The second bell rang. When it stopped, the sound of it kept bouncing around the empty hallway.
And Finn suddenly realized she didn’t. She was just sad that high school was never going to be that for her. Even if she could get past the cloud of doom everyone saw floating over her, how could she focus on the sewing club (was there a sewing club and would they let her in even if she didn’t know how to sew?) when she needed to save her brother?
She followed Marcus into the lab. She hoped he and Deborah were happy. And she hoped that someday she’d be happy like that, too.
ELEVEN
Finn forced herself to finish Fahrenheit 451. It was a great book, full of worthy thoughts and sympathetic, if flawed, characters. But she was happy to be done with it so she could write her paper. Mrs. Jepsen, her English teacher, felt bad about Noah. Finn knew that because she’d said it about a hundred times. She’d probably give Finn a pretty good grade even if she wrote a shitty paper, which was almost certain since her goal was writing fast, not making sense.
On the wa
lk home from school, she and Jed had decided that he would focus on Noah’s journal; she would focus on Sydney Norwich’s memoir. Since she’d already read it, they thought it an efficient use of resources, but they were both also fairly certain he’d get bored in the middle.
Finn finished her paper in about an hour (she’d titled it “The Liberation of Censorship,” hoping it sounded smart, even though Finn wasn’t sure that the paper itself supported the provocative title), and then turned to the Internet. She’d already searched for Sydney when she first read his book. There had been a lot of Sydney Norwiches in the world, but none of them were the one she was looking for. She didn’t think she’d have any better luck today, so instead she started researching Somersetshire, Sydney’s home.
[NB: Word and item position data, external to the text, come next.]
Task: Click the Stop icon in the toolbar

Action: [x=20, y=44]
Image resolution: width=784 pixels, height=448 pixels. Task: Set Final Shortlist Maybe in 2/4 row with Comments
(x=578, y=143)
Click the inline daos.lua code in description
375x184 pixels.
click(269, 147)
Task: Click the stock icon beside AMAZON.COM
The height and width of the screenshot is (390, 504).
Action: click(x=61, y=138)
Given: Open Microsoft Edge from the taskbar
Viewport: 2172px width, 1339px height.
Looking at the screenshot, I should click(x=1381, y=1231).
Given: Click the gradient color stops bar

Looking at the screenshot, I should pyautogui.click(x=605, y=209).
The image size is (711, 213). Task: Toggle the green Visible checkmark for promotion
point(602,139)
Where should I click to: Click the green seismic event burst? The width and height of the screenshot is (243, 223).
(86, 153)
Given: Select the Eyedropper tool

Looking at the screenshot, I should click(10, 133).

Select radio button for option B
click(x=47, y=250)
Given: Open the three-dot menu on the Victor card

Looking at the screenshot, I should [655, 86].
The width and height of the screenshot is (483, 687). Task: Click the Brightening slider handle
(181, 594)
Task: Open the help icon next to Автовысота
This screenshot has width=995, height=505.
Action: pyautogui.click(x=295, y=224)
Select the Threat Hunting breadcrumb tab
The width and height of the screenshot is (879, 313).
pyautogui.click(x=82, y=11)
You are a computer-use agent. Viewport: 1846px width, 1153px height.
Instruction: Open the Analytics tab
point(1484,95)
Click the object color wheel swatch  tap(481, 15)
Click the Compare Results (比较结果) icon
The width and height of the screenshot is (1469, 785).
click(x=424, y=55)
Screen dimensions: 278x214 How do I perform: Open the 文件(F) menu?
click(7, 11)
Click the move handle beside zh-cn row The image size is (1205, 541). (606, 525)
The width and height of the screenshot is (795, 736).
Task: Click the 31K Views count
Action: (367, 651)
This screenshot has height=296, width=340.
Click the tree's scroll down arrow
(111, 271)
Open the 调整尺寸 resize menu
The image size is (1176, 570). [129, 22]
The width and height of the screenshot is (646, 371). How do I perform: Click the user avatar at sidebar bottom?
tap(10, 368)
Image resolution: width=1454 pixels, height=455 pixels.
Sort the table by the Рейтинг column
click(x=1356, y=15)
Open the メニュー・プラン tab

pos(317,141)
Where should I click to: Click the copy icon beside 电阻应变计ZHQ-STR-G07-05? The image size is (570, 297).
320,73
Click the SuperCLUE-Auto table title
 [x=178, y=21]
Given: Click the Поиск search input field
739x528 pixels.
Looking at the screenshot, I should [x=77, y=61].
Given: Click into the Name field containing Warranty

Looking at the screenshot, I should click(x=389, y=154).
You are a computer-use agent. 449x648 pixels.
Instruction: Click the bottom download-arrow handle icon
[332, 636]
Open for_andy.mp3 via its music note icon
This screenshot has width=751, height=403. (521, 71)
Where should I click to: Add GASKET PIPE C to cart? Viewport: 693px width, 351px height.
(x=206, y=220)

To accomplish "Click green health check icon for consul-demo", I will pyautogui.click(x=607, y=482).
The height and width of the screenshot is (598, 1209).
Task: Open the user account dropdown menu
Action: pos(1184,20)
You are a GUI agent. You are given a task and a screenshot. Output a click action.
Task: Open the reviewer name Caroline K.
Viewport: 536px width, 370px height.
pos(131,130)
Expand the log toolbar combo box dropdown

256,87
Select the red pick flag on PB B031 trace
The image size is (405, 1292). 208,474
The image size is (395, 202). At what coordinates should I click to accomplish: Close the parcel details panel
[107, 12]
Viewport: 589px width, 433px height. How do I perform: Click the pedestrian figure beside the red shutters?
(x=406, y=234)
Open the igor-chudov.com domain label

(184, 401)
Somersetshire was by all accounts a beautiful place. Green hills, lots of old buildings. People from the area seemed unnaturally focused on a storm in 1703, which destroyed the local church. But other than that … lots of green hills and old buildings. Finn couldn’t find any mention of Dreamwalkers or magic. Or even “Magick,” which is how they sometimes spelled it back then. The only thing Finn found that might be helpful was a nearby monastery known, then and now, for its library. “Books left by travelers of all nations,” someone said. Maybe there was something there that would help. But how the hell was she going to get to a monastery in England?
Before she could formulate an answer or even decide if it was the right question, she heard a knock on her door. Finn clicked to the web page she’d opened about Ray Bradbury and mumbled, “Come in,” pretending to be engrossed in the information in front of her as Nana entered the room.
“How’s it going, sweetheart?” Finn turned around and sighed when she saw the mug in Nana’s hand. “Rafe called. He said you were supposed to come over this afternoon.”
Finn held up the printout of her report. “I had to finish my paper.” She heard how lame it sounded. Her brother’s life was at stake. “And … I don’t think Rafe knows any more than you do.”